**Text extract:**
########################################

# I have my tablesaw outfeed/laundry table done. How should..



## John in Tennessee (Jun 11, 2008)

I finish it? Paint, polyurethane? Suggestions?


----------



## cabinetman (Jul 5, 2007)

What are all the materials?


----------



## John in Tennessee (Jun 11, 2008)

Sanded 3/4 plywood,


----------



## TexasTimbers (Oct 17, 2006)

glue down a piece of slick manmade material like formica or something to it.


----------



## Big Dave (Sep 16, 2006)

I second the formica idea.


----------



## Kenbo (Sep 16, 2008)

I wouldn't use any sort of paint. The friction the material sliding across will destroy the paint in no time. I have to agree with the other guys.


----------



## cabinetman (Jul 5, 2007)

I would use a high pressure laminate (mica...brand is unimportant), in a matte (textured) finish, not a high gloss.


----------



## autoBrad (May 21, 2008)

Any pics of it?? I need to build an outfeed table and am looking for ideas, etc.. Or pics of anyone else's would be cool to.. Btw, i'm not meaning to hijack the thread..


----------



## Bruce B (Oct 1, 2007)

autoBrad said:


> Any pics of it?? I need to build an outfeed table and am looking for ideas, etc.. Or pics of anyone else's would be cool to.. Btw, i'm not meaning to hijack the thread..


Go to you tube there is a video on out feed tables just type in out feed table.

########################################

**Supplied data:**
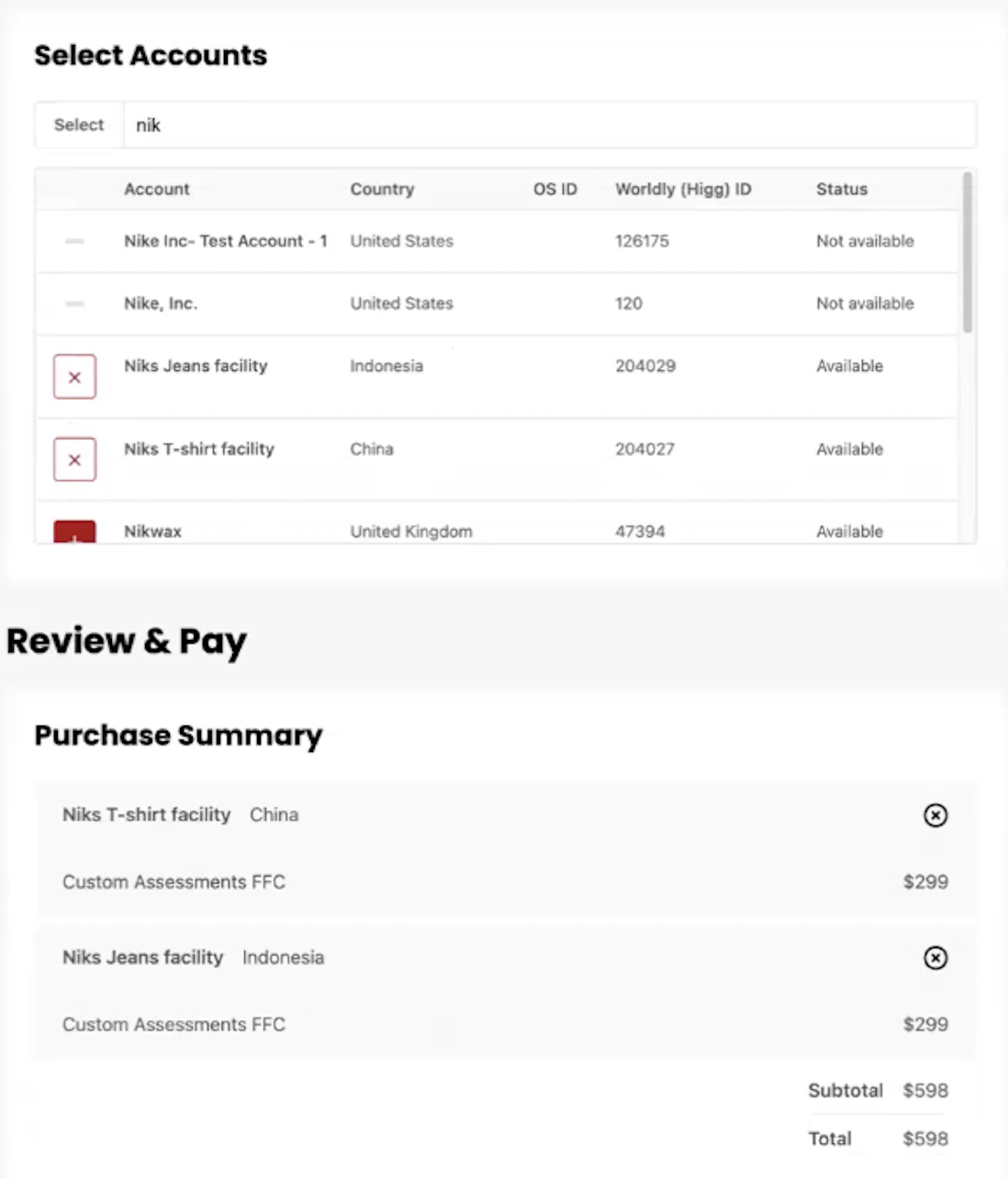Select the Nikwax account name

########################################

**Exercise 1:** Reproduce the passage of the outfeed table thread that opens with the words containing "## autoBrad (May" and closes with "(Oct 1, 2007)".
**Exercise 2:** Write what comes next in the forum thread about finishing a tablesaw outfeed table, starting after its final post.

**Written answer 1:**
## autoBrad (May 21, 2008)

Any pics of it?? I need to build an outfeed table and am looking for ideas, etc.. Or pics of anyone else's would be cool to.. Btw, i'm not meaning to hijack the thread..


----------



## Bruce B (Oct 1, 2007)

**Written answer 2:**
----------



## Bruce B (Oct 1, 2007)

Bruce B said:


> Go to you tube there is a video on out feed tables just type in out feed table.


Here is the link
http://www.youtube.com/watch?v=KZyguUCdw4s


----------



## skymaster (Oct 30, 2006)

Formica. Or next time use TFM and save yourself some work


----------



## Tony B (Jul 30, 2008)

*Textures HPL*

Formica or any good brand. The textured pattern gives small points of contact which is much less friction than a flat smooth piece.

Skymaster: What is TFM?

Tony B


----------



## John in Tennessee (Jun 11, 2008)

*What he said. What is TFM*

TFM????????





Tony B said:


> Formica or any good brand. The textured pattern gives small points of contact which is much less friction than a flat smooth piece.
> 
> Skymaster: What is TFM???????????????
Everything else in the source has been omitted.